Für den "Lebensraum Kirchturm" erhielt der Förderverein St. Nikolaus Kirche Nedlitz eine Auszeichnung vom Nabu. Die Mitglieder setzen sich dafür ein, dass Turmfalken, Schleiereulen und Fledermäuse im Kirchturm nisten können.

Nedlitz l Mike Jandl machte sich Sorgen um die Schleiereulen. Vor drei Jahren kehrten sie nicht zum Brüten in den Nedlitzer Kirchturm zurück. Er erkundigte sich beim Naturschutzbund, ob im Turm vielleicht der Kasten falsch hänge oder sonst ein Fehler gemacht worden war. Die Ursache für das Ausbleiben war jedoch keine spezifisch Nedlitzer, erfuhr Mike Jandl. Die Population der Schleiereulen war so geschrumpft, dass einfach kein Paar für den Kirchturm der St. Nikolaus übrig geblieben war. "Ich habe dann gefragt, ob wir noch mehr machen können", blickte Mike Jandl zurück. Er ist Mitglied im Vorstand des Fördervereins St.

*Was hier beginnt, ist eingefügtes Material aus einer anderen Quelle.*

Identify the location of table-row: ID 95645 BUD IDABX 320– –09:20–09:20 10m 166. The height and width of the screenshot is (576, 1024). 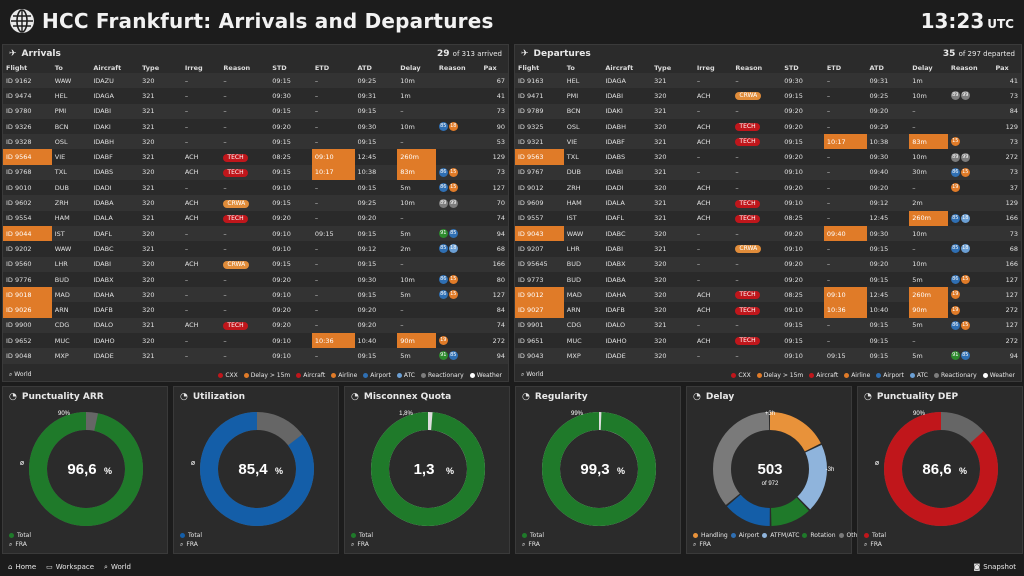
(768, 264).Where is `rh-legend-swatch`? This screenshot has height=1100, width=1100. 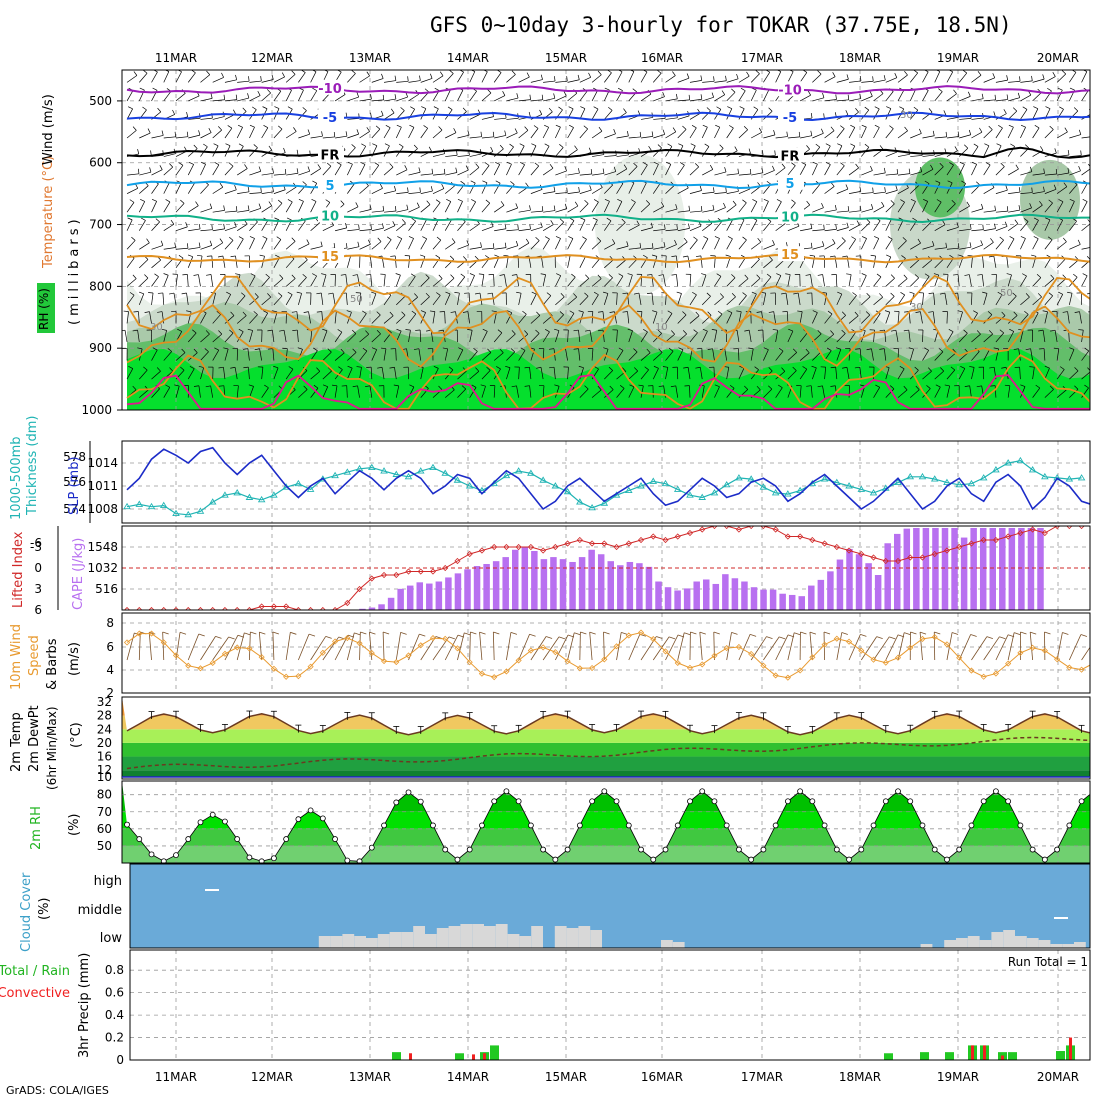 rh-legend-swatch is located at coordinates (46, 308).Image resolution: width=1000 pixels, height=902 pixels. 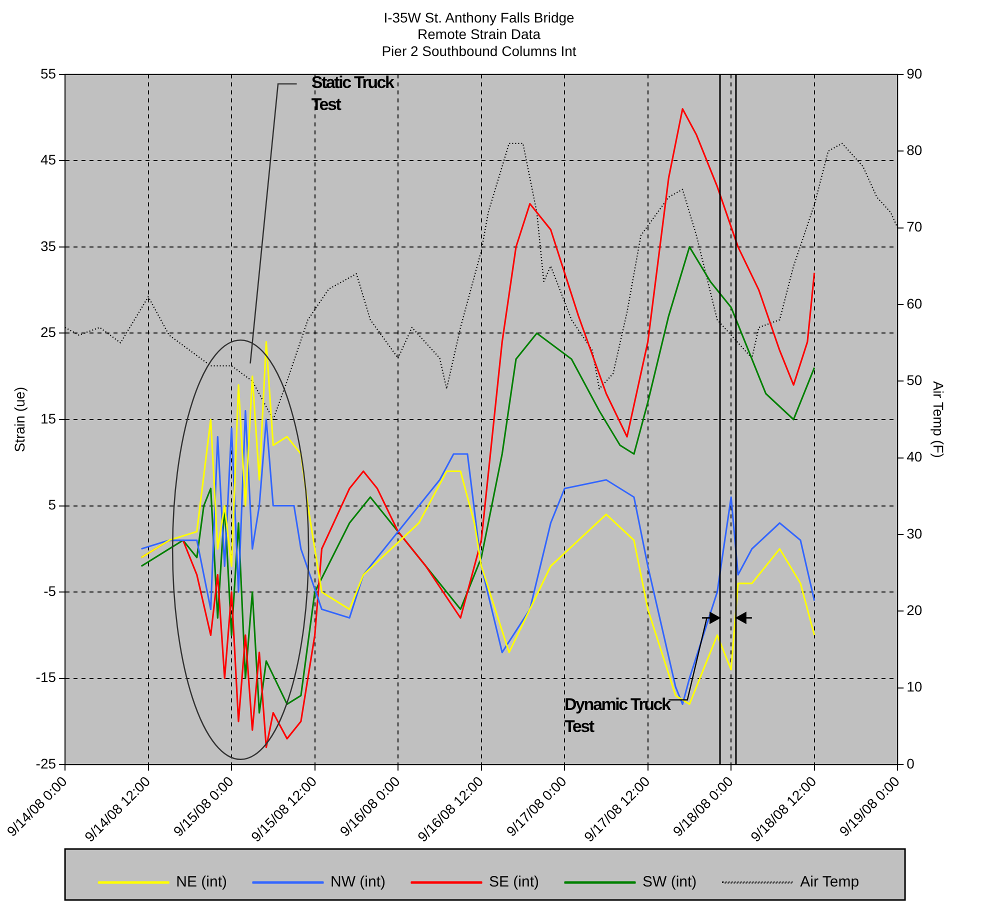 I want to click on y2-tick-label: 10, so click(x=914, y=686). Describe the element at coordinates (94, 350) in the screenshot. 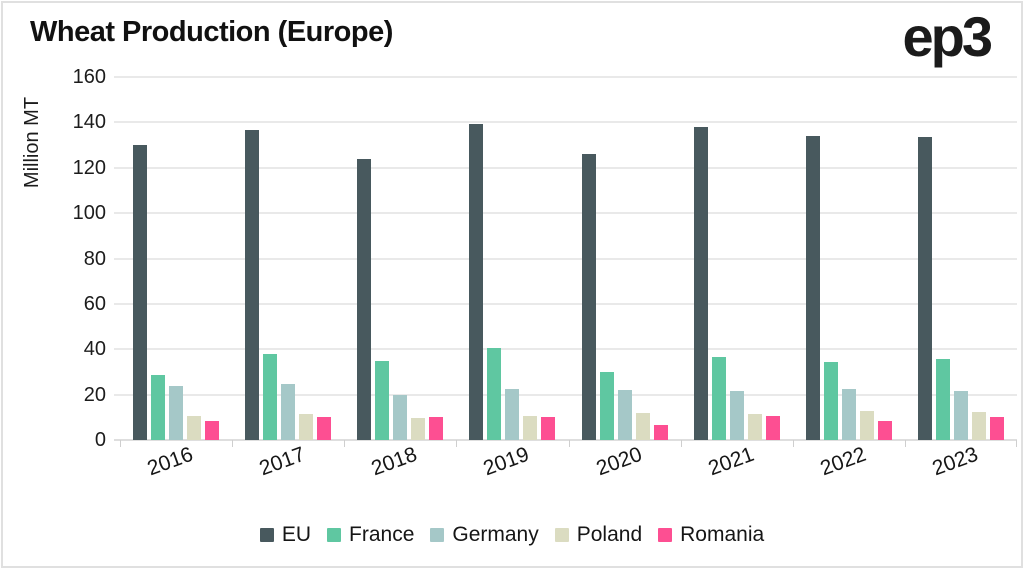

I see `y-tick-label-40: 40` at that location.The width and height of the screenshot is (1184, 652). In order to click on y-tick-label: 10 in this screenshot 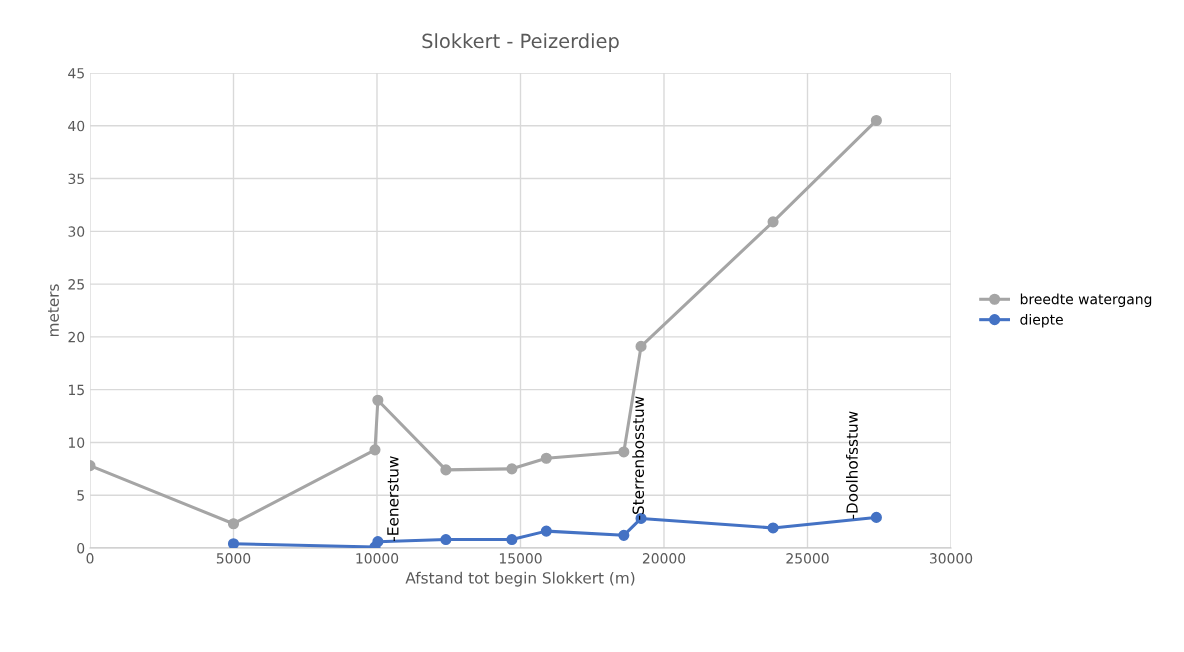, I will do `click(76, 442)`.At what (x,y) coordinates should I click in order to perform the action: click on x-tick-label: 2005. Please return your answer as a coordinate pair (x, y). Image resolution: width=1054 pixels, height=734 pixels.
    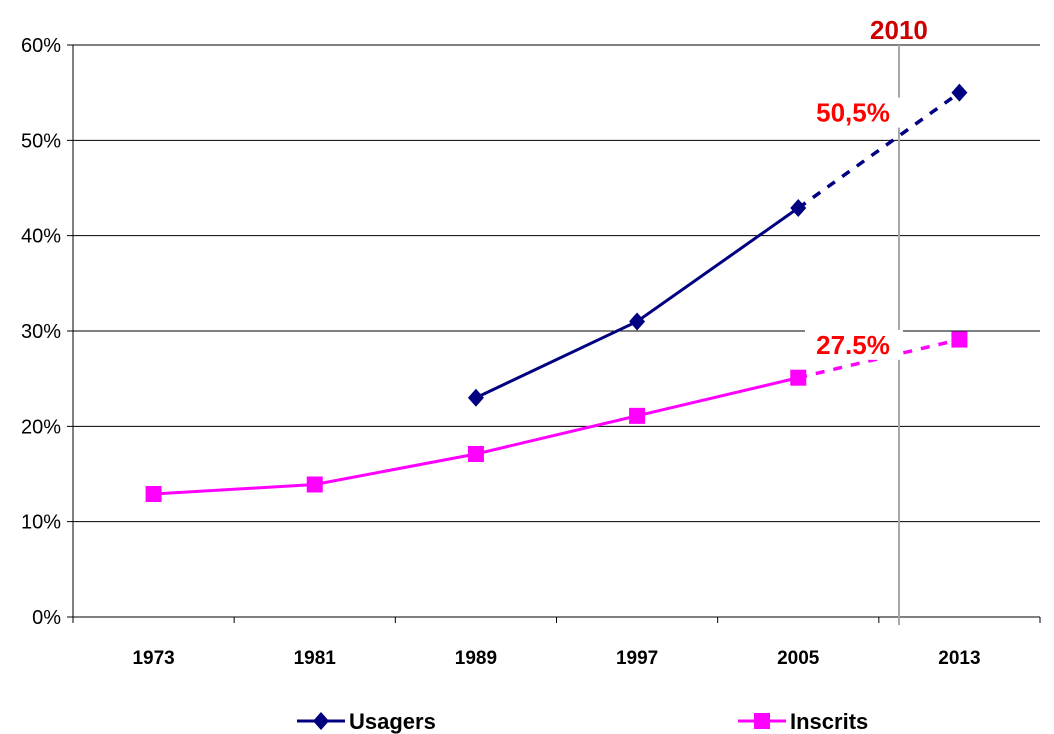
    Looking at the image, I should click on (798, 658).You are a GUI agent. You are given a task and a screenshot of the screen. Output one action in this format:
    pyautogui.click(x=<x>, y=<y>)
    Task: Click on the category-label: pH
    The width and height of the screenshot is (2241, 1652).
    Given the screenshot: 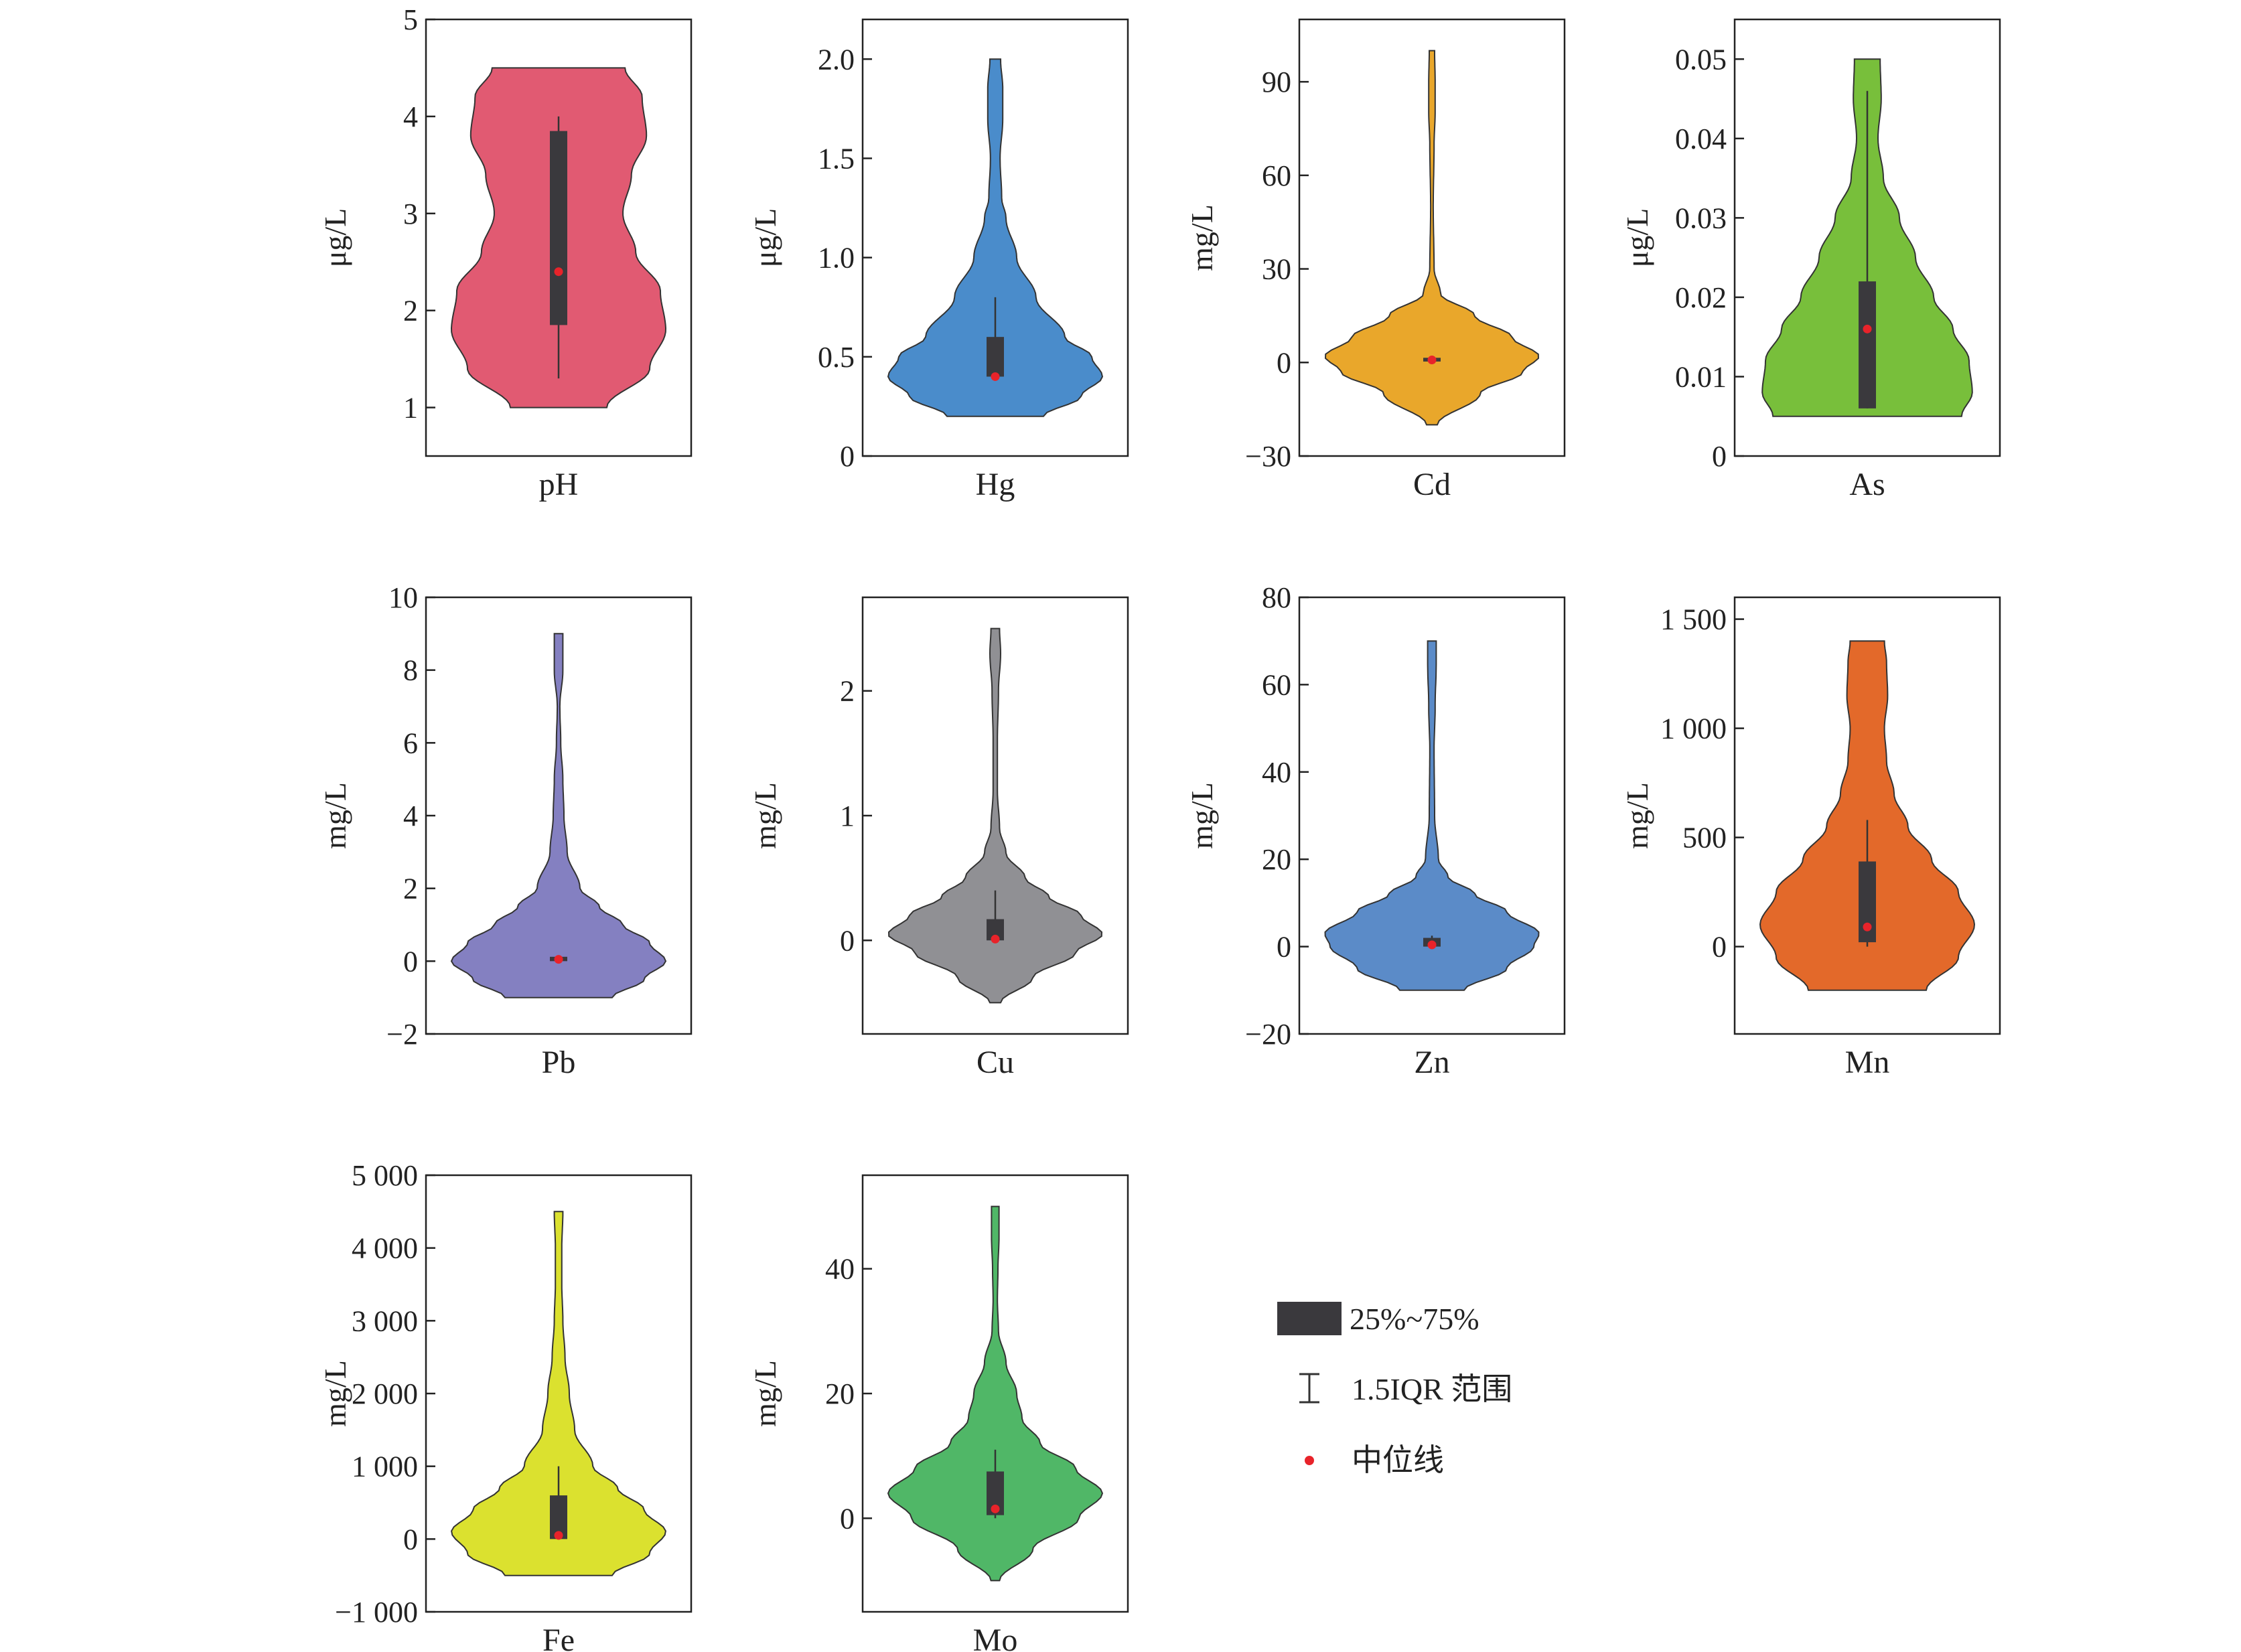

Nikolaus Kirche Nedlitz und hat sich als Jäger auch dem Naturschutz verschrieben.

Sven Königsmark, Vorsitzender des Nabu-Kreisverbandes Jerichower Land, schickte per E-Mail eine Bauanleitung für Fledermauskästen, von denen zwei Stück für den Kirchturm angefertigt wurden. Jochen Rudolph und Claus Bierhals erhielten von Tischlermeister Dennis Mickelun tatkräftige Unterstützung, da beispielsweise für die Nuten das Können eines richtigen Tischlers gefragt war. Horst Styhler baute zudem zwei Eulenkästen für den Nedlitzer Kirchturm, so dass mit den Turmfalken insgesamt sechs Paare im Turm nisten können.

"Wir hoffen auf reichlich Dauergäste im nächsten Jahr", sagte Mike Jandl. Die Kästen werden angebracht, wenn die Kirche im Herbst ihre dritte Glocke erhält. Die wird Ende des Monats in Lauchhammer unter Beisein vieler Nedlitzer gegossen, informierte Dr. Peter Weber, Vorsitzender des Fördervereins.

Für ihr Engagement erhielten die Nedlitzer am Dienstag von Sven Königsmark eine Plakette, die sie für den "Lebensraum Kirchturm" auszeichnet, den sie den Tieren bieten.

Selbstverständlich sei dieser Einsatz heute nicht mehr, erklärte Sven Königsmark. Seit dem die Kirchen vielerorts saniert worden seien, wurden die Zugänge für die Vögel in die Kirchtürme verschlossen, um den Dreck zu vermeiden, den die Tiere unvermeidlich mitsichbringen.

Im Jerichower Land gibt es mit Parey nur noch eine zweite Kirche, die ein "Lebensraum Kirchturm" ist.

Die Nabu-Mitglieder nahmen im Anschluss gern die Einladung von Dr. Peter Weber an, sich durch die Kirche führen zu lassen, ihre wechselvolle Geschichte kennenzulernen und auch einen Blick in die Gruft zu den Nedlitzer Mumien zu werfen.

Wichtig sei es ihnen zu Beginn einer jeden Führung, die Kerze im Taufstein, dem wahrscheinlich ältesten Stück der Kirche, anzuzünden. "Denn wir sind in einer lebendigen Kirche und nicht in einem Museum", erklärte der Fördervereinsvorsitzende. Nach einer Führung seien die Teilnehmer stets eingeladen, noch einige Minuten in der Kirche zu verweilen und beispielsweise, angeregt durch die Mumien und ihre Geschichte, über Leben und Tod und unseren heutigen Umgang damit nachzudenken.

Der 1996 gegründete Förderverein St. Nikolaus Kirche Nedlitz hat derzeit 28 Mitglieder und verfolgt kontinuierlich Projekte wie derzeit die dritte Glocke. Zu den nächsten Vorhaben gehört laut Dr. Weber die Restaurierung des Gemäldes von 1616, das wiedergefunden worden war. "Ich bin sehr froh über die Leute, die sich im Förderverein immer wieder für die Kirche einsetzen." Auch die Nedlitzer hätten stets ein offenes Ohr, wenn ihre Kirche Hilfe benötigte.